I asked Attilio Reale, the accomplished pizza baker at New York’s Buca Brick Oven Pizza on West 103rd Street, if he learned to fold and tie his classic pizzaiolo hat back home in Naples.
No, the Neapolitan learned the technique working in the kitchens of American restaurants alongside Mexicans.
The major difference between these two styles is that the Mexican headgear is made with a bandanna and his, with a white cloth napkin or, if you prefer, a tovagliolo bianco.
Back in London I spotted a pizza baker at Pizza East Portobello, the new Notting Hill location of Pizza East, wearing a pizzaiolo hat nearly identical to Reale’s New York Mexican-Italian style. The main difference was that the London version was made with a tovagliolo nero.

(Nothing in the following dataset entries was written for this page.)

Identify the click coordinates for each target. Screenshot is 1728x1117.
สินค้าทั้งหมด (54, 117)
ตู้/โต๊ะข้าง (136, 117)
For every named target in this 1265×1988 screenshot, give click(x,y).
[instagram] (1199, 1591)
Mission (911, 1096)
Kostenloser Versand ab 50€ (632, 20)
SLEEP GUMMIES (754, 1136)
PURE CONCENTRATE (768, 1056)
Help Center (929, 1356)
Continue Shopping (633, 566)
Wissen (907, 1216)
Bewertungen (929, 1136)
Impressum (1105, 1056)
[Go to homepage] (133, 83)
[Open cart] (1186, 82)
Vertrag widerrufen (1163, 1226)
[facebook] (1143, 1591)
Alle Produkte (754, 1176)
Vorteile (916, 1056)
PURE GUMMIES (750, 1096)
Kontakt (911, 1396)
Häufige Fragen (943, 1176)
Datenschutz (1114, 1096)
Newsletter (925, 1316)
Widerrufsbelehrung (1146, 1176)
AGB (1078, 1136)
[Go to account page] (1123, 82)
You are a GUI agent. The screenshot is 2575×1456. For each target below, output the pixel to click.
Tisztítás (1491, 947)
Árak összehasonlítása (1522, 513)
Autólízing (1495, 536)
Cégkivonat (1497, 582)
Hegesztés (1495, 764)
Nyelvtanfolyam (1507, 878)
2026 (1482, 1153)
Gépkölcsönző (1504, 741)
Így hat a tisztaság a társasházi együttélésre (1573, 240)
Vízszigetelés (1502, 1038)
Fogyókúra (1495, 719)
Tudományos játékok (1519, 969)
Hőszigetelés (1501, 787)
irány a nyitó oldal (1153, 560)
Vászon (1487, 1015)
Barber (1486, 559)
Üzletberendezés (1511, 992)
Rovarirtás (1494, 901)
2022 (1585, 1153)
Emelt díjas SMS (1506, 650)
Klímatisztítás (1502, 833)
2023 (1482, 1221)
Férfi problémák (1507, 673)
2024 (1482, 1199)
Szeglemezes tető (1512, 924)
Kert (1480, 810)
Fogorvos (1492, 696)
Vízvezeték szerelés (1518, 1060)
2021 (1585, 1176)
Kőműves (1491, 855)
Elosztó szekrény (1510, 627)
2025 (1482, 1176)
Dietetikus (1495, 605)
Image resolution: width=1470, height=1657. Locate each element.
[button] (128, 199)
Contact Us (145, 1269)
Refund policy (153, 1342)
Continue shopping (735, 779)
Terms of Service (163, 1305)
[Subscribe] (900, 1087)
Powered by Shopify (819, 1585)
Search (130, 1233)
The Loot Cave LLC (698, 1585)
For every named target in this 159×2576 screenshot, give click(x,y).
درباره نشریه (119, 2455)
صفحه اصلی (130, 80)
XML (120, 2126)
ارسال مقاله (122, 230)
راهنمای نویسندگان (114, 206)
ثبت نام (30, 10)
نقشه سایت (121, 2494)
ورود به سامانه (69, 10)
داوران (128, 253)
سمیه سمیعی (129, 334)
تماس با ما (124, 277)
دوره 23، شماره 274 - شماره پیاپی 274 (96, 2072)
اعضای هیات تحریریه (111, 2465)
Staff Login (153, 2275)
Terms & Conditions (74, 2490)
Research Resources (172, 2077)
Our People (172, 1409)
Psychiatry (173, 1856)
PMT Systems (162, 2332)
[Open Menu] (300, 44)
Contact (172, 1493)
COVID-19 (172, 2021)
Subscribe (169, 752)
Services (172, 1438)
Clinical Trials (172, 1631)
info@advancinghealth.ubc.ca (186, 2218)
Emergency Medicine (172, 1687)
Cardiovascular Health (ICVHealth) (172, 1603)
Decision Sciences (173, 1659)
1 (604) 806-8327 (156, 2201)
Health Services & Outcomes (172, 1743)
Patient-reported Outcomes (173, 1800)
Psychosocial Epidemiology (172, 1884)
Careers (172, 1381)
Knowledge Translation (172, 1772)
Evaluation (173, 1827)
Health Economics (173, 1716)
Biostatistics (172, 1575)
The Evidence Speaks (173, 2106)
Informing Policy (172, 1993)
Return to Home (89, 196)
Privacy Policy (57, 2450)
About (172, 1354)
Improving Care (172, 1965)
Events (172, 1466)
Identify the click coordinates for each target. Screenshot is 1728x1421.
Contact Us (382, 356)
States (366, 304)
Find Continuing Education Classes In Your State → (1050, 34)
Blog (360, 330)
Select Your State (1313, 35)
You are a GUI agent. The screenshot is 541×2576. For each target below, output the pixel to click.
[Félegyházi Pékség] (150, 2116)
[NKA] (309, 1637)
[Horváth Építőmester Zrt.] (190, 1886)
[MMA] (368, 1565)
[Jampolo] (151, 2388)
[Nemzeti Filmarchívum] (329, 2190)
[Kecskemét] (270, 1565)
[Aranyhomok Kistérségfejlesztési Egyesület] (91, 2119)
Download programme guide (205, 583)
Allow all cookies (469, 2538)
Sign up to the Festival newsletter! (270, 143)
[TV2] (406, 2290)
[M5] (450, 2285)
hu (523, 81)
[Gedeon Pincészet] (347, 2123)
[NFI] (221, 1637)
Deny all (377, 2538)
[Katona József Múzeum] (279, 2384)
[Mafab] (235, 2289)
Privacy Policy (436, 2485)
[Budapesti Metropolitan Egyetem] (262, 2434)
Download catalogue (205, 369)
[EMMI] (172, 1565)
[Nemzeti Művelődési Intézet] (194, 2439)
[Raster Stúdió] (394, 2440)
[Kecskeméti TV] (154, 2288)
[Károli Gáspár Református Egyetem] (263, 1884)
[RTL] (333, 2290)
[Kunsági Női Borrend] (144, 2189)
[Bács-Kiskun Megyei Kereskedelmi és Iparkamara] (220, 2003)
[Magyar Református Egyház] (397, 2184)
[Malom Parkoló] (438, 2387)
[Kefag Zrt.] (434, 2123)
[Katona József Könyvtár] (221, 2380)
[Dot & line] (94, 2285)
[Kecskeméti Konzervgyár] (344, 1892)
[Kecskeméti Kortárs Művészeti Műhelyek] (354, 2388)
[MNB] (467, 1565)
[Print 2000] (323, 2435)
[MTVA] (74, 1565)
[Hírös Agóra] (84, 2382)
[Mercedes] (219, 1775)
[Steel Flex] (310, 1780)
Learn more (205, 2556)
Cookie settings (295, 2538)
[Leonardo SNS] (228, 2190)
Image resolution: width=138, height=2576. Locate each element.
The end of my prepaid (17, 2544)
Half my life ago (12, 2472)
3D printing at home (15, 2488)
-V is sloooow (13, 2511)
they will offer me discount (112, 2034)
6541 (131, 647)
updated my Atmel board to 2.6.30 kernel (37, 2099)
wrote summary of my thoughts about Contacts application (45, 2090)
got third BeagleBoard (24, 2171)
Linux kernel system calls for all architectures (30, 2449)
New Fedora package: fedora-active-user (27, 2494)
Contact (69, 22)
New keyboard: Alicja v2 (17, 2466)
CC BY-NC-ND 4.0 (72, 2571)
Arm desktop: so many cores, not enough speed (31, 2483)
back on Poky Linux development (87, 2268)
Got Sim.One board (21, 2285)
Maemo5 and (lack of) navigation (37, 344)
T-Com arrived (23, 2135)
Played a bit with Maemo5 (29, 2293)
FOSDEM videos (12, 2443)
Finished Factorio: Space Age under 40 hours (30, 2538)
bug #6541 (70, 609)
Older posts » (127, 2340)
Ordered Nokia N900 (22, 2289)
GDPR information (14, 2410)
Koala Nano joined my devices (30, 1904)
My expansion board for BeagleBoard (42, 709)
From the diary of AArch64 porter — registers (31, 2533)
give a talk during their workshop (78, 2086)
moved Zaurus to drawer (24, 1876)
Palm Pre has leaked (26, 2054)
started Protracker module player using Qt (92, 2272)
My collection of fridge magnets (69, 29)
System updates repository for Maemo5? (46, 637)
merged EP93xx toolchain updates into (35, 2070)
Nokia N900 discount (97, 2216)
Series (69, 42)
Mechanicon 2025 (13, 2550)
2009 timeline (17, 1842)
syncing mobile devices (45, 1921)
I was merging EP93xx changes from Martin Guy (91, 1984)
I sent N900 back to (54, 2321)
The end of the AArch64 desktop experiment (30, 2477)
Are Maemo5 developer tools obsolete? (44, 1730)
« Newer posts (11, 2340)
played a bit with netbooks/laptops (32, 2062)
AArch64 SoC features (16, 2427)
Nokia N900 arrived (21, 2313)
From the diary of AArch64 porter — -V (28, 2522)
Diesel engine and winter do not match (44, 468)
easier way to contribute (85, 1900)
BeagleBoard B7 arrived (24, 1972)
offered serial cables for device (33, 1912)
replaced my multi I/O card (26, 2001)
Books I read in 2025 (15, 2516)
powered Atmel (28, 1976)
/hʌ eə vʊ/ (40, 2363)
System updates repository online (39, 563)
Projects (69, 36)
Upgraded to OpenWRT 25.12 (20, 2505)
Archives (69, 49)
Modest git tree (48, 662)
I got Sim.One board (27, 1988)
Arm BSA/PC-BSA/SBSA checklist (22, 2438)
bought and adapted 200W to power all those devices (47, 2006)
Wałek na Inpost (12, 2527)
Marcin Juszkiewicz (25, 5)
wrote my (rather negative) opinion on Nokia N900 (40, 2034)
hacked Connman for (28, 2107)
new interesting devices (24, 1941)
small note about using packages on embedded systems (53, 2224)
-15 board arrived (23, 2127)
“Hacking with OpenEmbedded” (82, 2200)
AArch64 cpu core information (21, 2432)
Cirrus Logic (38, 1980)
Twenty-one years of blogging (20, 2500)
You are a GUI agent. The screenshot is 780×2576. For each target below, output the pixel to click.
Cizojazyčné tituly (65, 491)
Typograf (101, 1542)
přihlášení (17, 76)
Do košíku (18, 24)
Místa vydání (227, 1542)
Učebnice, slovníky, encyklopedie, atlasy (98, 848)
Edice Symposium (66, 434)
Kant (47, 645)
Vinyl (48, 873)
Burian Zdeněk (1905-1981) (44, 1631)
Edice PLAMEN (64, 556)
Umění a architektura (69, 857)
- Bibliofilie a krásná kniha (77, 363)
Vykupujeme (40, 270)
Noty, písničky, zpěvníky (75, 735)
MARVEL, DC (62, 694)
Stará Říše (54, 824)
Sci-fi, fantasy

The black hat fits suits the deconstructed workshop look of Pizza East Portobello or, if you prefer, Pizza East West. These guys could be painters, of either canvases or flats. More intimate than the original Pizza East East, its pizzas were comparable to the one I rated amongst the top 10 pizzas in London. The puffy-edged rounds pulled out of the beautifully tiled, built-in brick oven did, however, reveal some worry spots:
- The rims and bottoms of the sourdough crusts were not charred and blistered. Either by accident or design there was no black in these pizzas.
- The toppings were applied haphazardly.
- Cornicione creep – the infringement of the puffed rim towards the center, restricting the surface area available for toppings – persists.